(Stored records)
□ □ □ □

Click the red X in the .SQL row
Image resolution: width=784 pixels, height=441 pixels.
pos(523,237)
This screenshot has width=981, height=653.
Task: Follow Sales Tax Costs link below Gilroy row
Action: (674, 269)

□ □ □ □

Task ▸
Your task is to copy all of the entries exactly.

Response area ▸
Click the red X in the .SQL row
Image resolution: width=784 pixels, height=441 pixels.
pos(523,237)
This screenshot has width=981, height=653.
Task: Follow Sales Tax Costs link below Gilroy row
Action: (674, 269)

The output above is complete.